Symmetry of nerve conduction studies in different stages of diabetic polyneuropathy.

Muscle Nerve

EN 11-209, Toronto General Hospital, University Health Network, University of Toronto, 200 Elizabeth St., Toronto, Ontario, Canada M5G 2C4.

Published: February 2002

Nerve conduction studies (NCS) in diabetic sensorimotor polyneuropathy (DSP) are sensitive, noninvasive, and associated with small coefficients of variation, and correlate well with underlying peripheral nerve morphological change. For these reasons, the current reference standard for DSP involves multivariate instruments that emphasize NCS results.

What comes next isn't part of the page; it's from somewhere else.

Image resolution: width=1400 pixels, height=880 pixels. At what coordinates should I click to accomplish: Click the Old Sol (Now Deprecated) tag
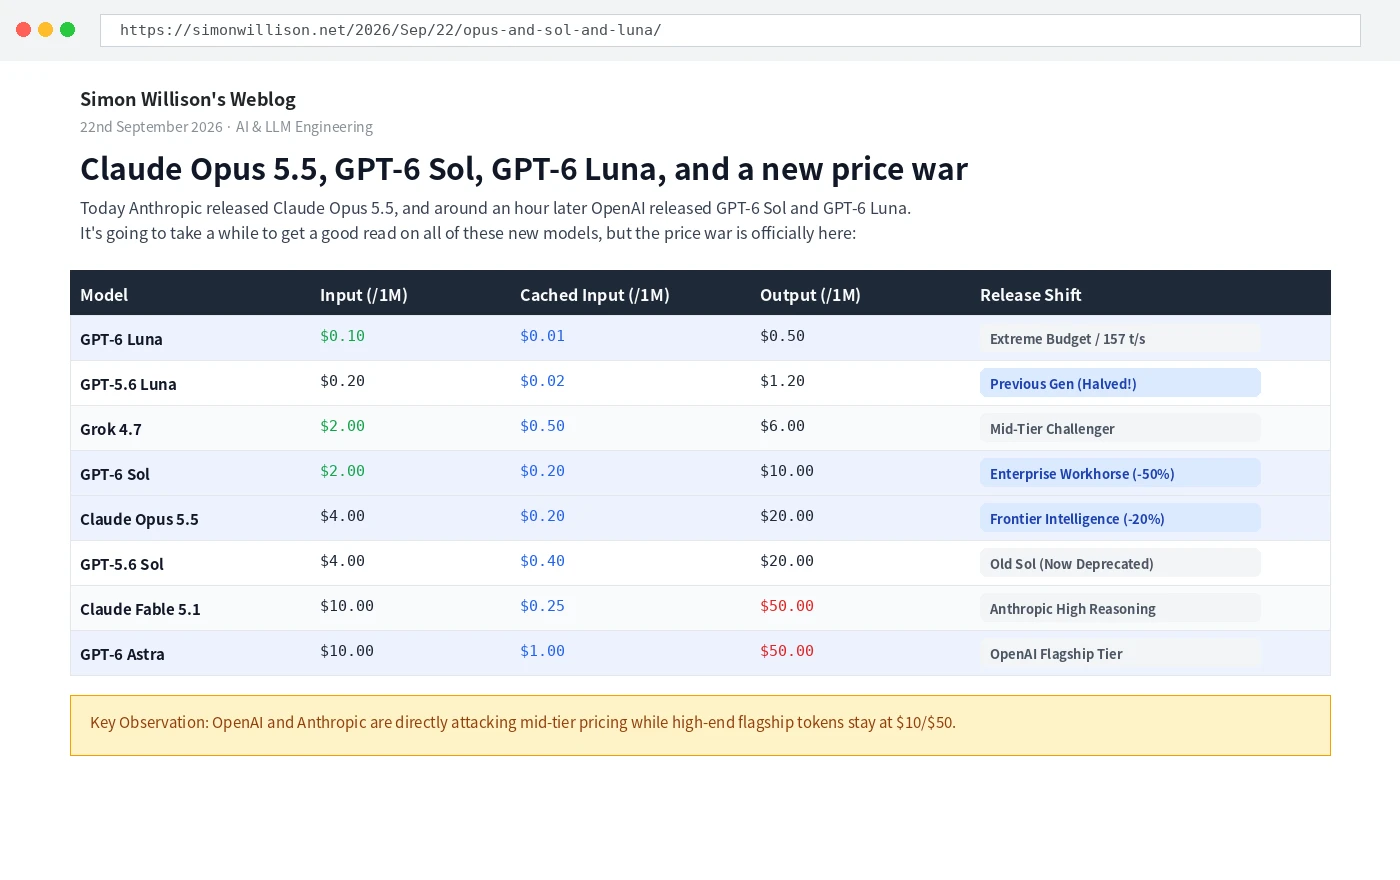point(1120,563)
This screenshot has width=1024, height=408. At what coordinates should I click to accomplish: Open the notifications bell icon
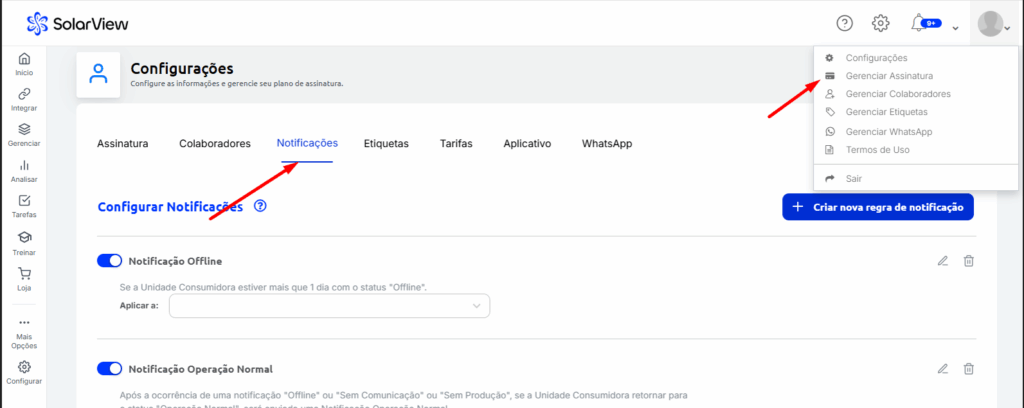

However, the interside symmetry of NCS findings in different stages of DSP are unknown, although requirement for symmetry has been suggested in clinical trials of DSP. We therefore aimed to determine the degree of symmetry of NCS findings in DSP of differing severity stages. A cohort of diabetic patients, including patients without neuropathy and those with mild to severe DSP, was studied. We also studied a series of nondiabetic, healthy subjects. A variation of stratified sampling by means of a clinical neuropathy score ensured that a broad spectrum of neuropathy was studied. A total of 478 subjects was ascertained; patient accrual was discontinued when the smallest clinical group consisted of 50 subjects. Nerve conduction studies were conducted prospectively and in a blinded fashion using surface recordings, averaging for sensory action potentials, control of limb temperature, and standardized techniques. Median and ulnar motor and sensory, peroneal and tibial motor, and sural NCS were performed. Interside symmetry, independent of neuropathy severity, was observed for all investigated nerves, except for the median sensory nerve action potential amplitude, which was lower on the right side. These results confirm that abnormal NCS findings consistent with DSP are reliably symmetrical with the exception of the amplitude of the median sensory nerve action potential. Thus, unilateral evaluation of NCS in DSP is sufficient as a reference standard in clinical trials. We also conclude that great degrees of asymmetry in NCS results are reason to question inclusion of DSP patients in clinical trials.